Task inputs START

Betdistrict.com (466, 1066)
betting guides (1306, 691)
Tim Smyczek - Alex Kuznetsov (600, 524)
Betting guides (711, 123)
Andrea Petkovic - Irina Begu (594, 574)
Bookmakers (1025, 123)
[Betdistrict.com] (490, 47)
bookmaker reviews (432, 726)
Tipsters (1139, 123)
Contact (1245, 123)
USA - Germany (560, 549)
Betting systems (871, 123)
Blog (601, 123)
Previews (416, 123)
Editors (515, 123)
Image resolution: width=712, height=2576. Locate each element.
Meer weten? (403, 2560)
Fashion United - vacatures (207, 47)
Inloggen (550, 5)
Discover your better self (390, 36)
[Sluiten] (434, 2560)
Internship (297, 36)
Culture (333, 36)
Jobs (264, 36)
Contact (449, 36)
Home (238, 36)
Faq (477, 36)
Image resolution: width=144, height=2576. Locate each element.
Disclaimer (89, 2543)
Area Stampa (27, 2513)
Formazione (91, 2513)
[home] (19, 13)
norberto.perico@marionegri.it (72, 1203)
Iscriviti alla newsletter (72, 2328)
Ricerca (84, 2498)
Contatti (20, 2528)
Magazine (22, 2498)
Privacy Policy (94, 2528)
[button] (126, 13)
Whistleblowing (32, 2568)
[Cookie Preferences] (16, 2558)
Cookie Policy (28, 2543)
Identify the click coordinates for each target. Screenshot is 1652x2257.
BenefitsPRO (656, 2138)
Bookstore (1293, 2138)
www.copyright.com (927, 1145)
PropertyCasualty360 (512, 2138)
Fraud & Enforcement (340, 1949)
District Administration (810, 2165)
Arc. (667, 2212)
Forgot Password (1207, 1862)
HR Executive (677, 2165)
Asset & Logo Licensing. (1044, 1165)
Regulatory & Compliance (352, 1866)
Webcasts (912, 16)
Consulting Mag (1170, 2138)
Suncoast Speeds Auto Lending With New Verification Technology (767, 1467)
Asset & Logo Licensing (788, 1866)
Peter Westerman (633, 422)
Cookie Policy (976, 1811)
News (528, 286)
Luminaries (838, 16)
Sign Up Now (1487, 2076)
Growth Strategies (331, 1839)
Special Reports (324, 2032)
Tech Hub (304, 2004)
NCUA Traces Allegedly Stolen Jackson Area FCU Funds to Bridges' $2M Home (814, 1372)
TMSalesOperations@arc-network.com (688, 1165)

Task inputs END

### Work task
Print, exactly as written, the first line of the records above and each line after it until the line with "bookmaker reviews (432, 726)", which is printed too.

### Written response
Betdistrict.com (466, 1066)
betting guides (1306, 691)
Tim Smyczek - Alex Kuznetsov (600, 524)
Betting guides (711, 123)
Andrea Petkovic - Irina Begu (594, 574)
Bookmakers (1025, 123)
[Betdistrict.com] (490, 47)
bookmaker reviews (432, 726)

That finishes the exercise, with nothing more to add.